:: Aim ::
Retype every line of the listing below without any changes.

Lines of data

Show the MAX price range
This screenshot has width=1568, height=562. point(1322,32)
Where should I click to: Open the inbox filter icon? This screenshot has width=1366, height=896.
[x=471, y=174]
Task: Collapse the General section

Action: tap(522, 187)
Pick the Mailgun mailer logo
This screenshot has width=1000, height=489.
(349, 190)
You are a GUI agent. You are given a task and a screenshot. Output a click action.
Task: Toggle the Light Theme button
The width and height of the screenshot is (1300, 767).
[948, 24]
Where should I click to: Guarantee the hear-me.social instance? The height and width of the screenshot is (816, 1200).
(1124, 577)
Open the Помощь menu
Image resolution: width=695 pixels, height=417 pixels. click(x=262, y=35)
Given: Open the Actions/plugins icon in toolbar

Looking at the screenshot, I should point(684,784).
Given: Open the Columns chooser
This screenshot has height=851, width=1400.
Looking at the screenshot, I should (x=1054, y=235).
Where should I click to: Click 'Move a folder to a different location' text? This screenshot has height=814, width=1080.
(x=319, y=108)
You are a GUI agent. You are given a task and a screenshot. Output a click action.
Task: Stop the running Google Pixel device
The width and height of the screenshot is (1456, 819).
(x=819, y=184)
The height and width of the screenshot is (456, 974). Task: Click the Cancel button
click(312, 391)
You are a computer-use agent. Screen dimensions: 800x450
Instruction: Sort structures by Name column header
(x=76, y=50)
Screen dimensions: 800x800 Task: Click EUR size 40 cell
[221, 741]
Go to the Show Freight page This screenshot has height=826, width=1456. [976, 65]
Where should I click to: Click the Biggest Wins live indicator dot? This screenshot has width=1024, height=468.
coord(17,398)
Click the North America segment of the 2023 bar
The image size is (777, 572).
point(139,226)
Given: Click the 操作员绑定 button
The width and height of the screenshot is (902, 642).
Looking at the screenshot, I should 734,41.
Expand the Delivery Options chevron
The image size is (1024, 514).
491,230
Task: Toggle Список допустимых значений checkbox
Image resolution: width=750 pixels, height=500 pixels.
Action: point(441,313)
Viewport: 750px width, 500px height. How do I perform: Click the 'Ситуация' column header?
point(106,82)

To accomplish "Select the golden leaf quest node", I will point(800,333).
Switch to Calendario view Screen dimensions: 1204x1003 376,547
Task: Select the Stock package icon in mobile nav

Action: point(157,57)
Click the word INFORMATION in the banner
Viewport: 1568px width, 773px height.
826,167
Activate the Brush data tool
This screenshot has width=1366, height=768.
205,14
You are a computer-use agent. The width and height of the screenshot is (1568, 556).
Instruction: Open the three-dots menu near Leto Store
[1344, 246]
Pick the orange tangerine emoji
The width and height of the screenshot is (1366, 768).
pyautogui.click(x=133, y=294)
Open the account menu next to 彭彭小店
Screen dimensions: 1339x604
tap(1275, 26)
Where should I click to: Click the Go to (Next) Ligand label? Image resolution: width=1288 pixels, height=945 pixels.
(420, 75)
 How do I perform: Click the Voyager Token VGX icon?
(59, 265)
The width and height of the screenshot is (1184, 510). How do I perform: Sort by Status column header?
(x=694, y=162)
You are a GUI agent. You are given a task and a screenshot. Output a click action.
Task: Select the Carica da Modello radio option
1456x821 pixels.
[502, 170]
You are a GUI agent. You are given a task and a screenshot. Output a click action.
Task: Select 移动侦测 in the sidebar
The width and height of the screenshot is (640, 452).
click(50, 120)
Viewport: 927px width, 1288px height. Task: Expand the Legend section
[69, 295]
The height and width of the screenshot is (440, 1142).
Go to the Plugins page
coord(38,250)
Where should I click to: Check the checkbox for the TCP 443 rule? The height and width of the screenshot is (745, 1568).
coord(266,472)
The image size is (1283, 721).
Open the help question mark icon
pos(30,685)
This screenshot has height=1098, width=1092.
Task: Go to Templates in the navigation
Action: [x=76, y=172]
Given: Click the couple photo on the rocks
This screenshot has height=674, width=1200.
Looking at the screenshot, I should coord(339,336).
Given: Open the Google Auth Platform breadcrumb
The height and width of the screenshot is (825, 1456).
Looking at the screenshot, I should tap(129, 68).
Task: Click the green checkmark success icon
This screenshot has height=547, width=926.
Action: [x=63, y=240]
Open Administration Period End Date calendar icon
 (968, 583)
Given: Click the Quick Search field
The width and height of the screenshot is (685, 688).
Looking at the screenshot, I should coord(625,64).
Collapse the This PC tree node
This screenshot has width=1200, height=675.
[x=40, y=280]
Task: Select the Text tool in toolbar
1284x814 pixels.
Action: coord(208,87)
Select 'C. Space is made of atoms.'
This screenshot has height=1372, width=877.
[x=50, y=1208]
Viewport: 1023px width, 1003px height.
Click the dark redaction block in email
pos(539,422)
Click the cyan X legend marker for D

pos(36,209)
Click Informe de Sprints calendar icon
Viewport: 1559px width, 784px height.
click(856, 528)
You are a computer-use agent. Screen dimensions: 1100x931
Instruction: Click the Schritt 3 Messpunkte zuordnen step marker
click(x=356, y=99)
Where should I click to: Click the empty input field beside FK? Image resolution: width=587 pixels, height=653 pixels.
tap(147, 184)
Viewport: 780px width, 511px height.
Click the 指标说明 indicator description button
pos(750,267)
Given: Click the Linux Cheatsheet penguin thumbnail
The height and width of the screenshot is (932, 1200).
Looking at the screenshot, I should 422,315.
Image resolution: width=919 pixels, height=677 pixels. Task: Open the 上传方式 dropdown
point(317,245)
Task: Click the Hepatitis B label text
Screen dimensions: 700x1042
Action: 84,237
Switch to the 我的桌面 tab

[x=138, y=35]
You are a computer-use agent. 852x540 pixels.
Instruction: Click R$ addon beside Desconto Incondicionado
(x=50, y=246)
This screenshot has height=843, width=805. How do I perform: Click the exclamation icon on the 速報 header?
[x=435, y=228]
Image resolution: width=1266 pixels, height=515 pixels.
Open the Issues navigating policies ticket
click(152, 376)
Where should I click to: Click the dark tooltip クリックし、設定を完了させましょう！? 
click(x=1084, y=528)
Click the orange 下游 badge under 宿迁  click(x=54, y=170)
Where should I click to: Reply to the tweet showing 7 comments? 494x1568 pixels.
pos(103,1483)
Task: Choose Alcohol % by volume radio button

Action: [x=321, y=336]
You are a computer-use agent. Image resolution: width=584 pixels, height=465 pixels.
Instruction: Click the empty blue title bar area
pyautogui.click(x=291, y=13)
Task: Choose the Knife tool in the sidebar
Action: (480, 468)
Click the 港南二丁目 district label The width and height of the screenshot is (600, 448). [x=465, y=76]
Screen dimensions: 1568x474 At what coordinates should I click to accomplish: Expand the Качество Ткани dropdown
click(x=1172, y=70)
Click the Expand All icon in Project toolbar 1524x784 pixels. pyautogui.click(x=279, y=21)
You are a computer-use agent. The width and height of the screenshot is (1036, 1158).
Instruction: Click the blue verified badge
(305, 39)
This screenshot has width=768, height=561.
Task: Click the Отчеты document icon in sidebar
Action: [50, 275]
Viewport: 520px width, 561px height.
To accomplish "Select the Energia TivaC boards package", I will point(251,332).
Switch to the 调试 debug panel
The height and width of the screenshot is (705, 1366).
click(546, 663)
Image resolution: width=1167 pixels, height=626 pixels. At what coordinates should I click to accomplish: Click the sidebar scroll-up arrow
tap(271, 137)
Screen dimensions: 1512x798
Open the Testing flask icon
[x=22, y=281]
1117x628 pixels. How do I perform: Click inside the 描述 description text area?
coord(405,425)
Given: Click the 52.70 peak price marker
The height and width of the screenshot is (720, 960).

:: The completed task ::
Show the MAX price range
This screenshot has width=1568, height=562. point(1322,32)
Where should I click to: Open the inbox filter icon? This screenshot has width=1366, height=896.
[x=471, y=174]
Task: Collapse the General section

Action: tap(522, 187)
Pick the Mailgun mailer logo
This screenshot has width=1000, height=489.
(349, 190)
You are a GUI agent. You are given a task and a screenshot. Output a click action.
Task: Toggle the Light Theme button
The width and height of the screenshot is (1300, 767).
[948, 24]
Where should I click to: Guarantee the hear-me.social instance? The height and width of the screenshot is (816, 1200).
(1124, 577)
Open the Помощь menu
Image resolution: width=695 pixels, height=417 pixels. click(x=262, y=35)
Given: Open the Actions/plugins icon in toolbar

Looking at the screenshot, I should point(684,784).
Given: Open the Columns chooser
This screenshot has height=851, width=1400.
Looking at the screenshot, I should (x=1054, y=235).
Where should I click to: Click 'Move a folder to a different location' text? This screenshot has height=814, width=1080.
(x=319, y=108)
You are a GUI agent. You are given a task and a screenshot. Output a click action.
Task: Stop the running Google Pixel device
The width and height of the screenshot is (1456, 819).
(x=819, y=184)
The height and width of the screenshot is (456, 974). Task: Click the Cancel button
click(312, 391)
You are a computer-use agent. Screen dimensions: 800x450
Instruction: Sort structures by Name column header
(x=76, y=50)
Screen dimensions: 800x800 Task: Click EUR size 40 cell
[221, 741]
Go to the Show Freight page This screenshot has height=826, width=1456. [976, 65]
Where should I click to: Click the Biggest Wins live indicator dot? This screenshot has width=1024, height=468.
coord(17,398)
Click the North America segment of the 2023 bar
The image size is (777, 572).
point(139,226)
Given: Click the 操作员绑定 button
The width and height of the screenshot is (902, 642).
Looking at the screenshot, I should 734,41.
Expand the Delivery Options chevron
The image size is (1024, 514).
491,230
Task: Toggle Список допустимых значений checkbox
Image resolution: width=750 pixels, height=500 pixels.
Action: point(441,313)
Viewport: 750px width, 500px height. How do I perform: Click the 'Ситуация' column header?
point(106,82)

To accomplish "Select the golden leaf quest node", I will point(800,333).
Switch to Calendario view Screen dimensions: 1204x1003 376,547
Task: Select the Stock package icon in mobile nav

Action: point(157,57)
Click the word INFORMATION in the banner
Viewport: 1568px width, 773px height.
826,167
Activate the Brush data tool
This screenshot has width=1366, height=768.
205,14
You are a computer-use agent. The width and height of the screenshot is (1568, 556).
Instruction: Open the three-dots menu near Leto Store
[1344, 246]
Pick the orange tangerine emoji
The width and height of the screenshot is (1366, 768).
pyautogui.click(x=133, y=294)
Open the account menu next to 彭彭小店
Screen dimensions: 1339x604
tap(1275, 26)
Where should I click to: Click the Go to (Next) Ligand label? Image resolution: width=1288 pixels, height=945 pixels.
(420, 75)
 How do I perform: Click the Voyager Token VGX icon?
(59, 265)
The width and height of the screenshot is (1184, 510). How do I perform: Sort by Status column header?
(x=694, y=162)
You are a GUI agent. You are given a task and a screenshot. Output a click action.
Task: Select the Carica da Modello radio option
1456x821 pixels.
[502, 170]
You are a GUI agent. You are given a task and a screenshot. Output a click action.
Task: Select 移动侦测 in the sidebar
The width and height of the screenshot is (640, 452).
click(50, 120)
Viewport: 927px width, 1288px height. Task: Expand the Legend section
[69, 295]
The height and width of the screenshot is (440, 1142).
Go to the Plugins page
coord(38,250)
Where should I click to: Check the checkbox for the TCP 443 rule? The height and width of the screenshot is (745, 1568).
coord(266,472)
The image size is (1283, 721).
Open the help question mark icon
pos(30,685)
This screenshot has height=1098, width=1092.
Task: Go to Templates in the navigation
Action: [x=76, y=172]
Given: Click the couple photo on the rocks
This screenshot has height=674, width=1200.
Looking at the screenshot, I should coord(339,336).
Given: Open the Google Auth Platform breadcrumb
The height and width of the screenshot is (825, 1456).
Looking at the screenshot, I should tap(129, 68).
Task: Click the green checkmark success icon
This screenshot has height=547, width=926.
Action: [x=63, y=240]
Open Administration Period End Date calendar icon
 (968, 583)
Given: Click the Quick Search field
The width and height of the screenshot is (685, 688).
Looking at the screenshot, I should coord(625,64).
Collapse the This PC tree node
This screenshot has width=1200, height=675.
[x=40, y=280]
Task: Select the Text tool in toolbar
1284x814 pixels.
Action: coord(208,87)
Select 'C. Space is made of atoms.'
This screenshot has height=1372, width=877.
[x=50, y=1208]
Viewport: 1023px width, 1003px height.
Click the dark redaction block in email
pos(539,422)
Click the cyan X legend marker for D

pos(36,209)
Click Informe de Sprints calendar icon
Viewport: 1559px width, 784px height.
click(856, 528)
You are a computer-use agent. Screen dimensions: 1100x931
Instruction: Click the Schritt 3 Messpunkte zuordnen step marker
click(x=356, y=99)
Where should I click to: Click the empty input field beside FK? Image resolution: width=587 pixels, height=653 pixels.
tap(147, 184)
Viewport: 780px width, 511px height.
Click the 指标说明 indicator description button
pos(750,267)
Given: Click the Linux Cheatsheet penguin thumbnail
The height and width of the screenshot is (932, 1200).
Looking at the screenshot, I should 422,315.
Image resolution: width=919 pixels, height=677 pixels. Task: Open the 上传方式 dropdown
point(317,245)
Task: Click the Hepatitis B label text
Screen dimensions: 700x1042
Action: 84,237
Switch to the 我的桌面 tab

[x=138, y=35]
You are a computer-use agent. 852x540 pixels.
Instruction: Click R$ addon beside Desconto Incondicionado
(x=50, y=246)
This screenshot has height=843, width=805. How do I perform: Click the exclamation icon on the 速報 header?
[x=435, y=228]
Image resolution: width=1266 pixels, height=515 pixels.
Open the Issues navigating policies ticket
click(152, 376)
Where should I click to: Click the dark tooltip クリックし、設定を完了させましょう！? 
click(x=1084, y=528)
Click the orange 下游 badge under 宿迁  click(x=54, y=170)
Where should I click to: Reply to the tweet showing 7 comments? 494x1568 pixels.
pos(103,1483)
Task: Choose Alcohol % by volume radio button

Action: [x=321, y=336]
You are a computer-use agent. Image resolution: width=584 pixels, height=465 pixels.
Instruction: Click the empty blue title bar area
pyautogui.click(x=291, y=13)
Task: Choose the Knife tool in the sidebar
Action: (480, 468)
Click the 港南二丁目 district label The width and height of the screenshot is (600, 448). [x=465, y=76]
Screen dimensions: 1568x474 At what coordinates should I click to accomplish: Expand the Качество Ткани dropdown
click(x=1172, y=70)
Click the Expand All icon in Project toolbar 1524x784 pixels. pyautogui.click(x=279, y=21)
You are a computer-use agent. The width and height of the screenshot is (1036, 1158).
Instruction: Click the blue verified badge
(305, 39)
This screenshot has width=768, height=561.
Task: Click the Отчеты document icon in sidebar
Action: [50, 275]
Viewport: 520px width, 561px height.
To accomplish "Select the Energia TivaC boards package", I will point(251,332).
Switch to the 调试 debug panel
The height and width of the screenshot is (705, 1366).
click(546, 663)
Image resolution: width=1167 pixels, height=626 pixels. At what coordinates should I click to accomplish: Click the sidebar scroll-up arrow
tap(271, 137)
Screen dimensions: 1512x798
Open the Testing flask icon
[x=22, y=281]
1117x628 pixels. How do I perform: Click inside the 描述 description text area?
coord(405,425)
Given: Click the 52.70 peak price marker
The height and width of the screenshot is (720, 960).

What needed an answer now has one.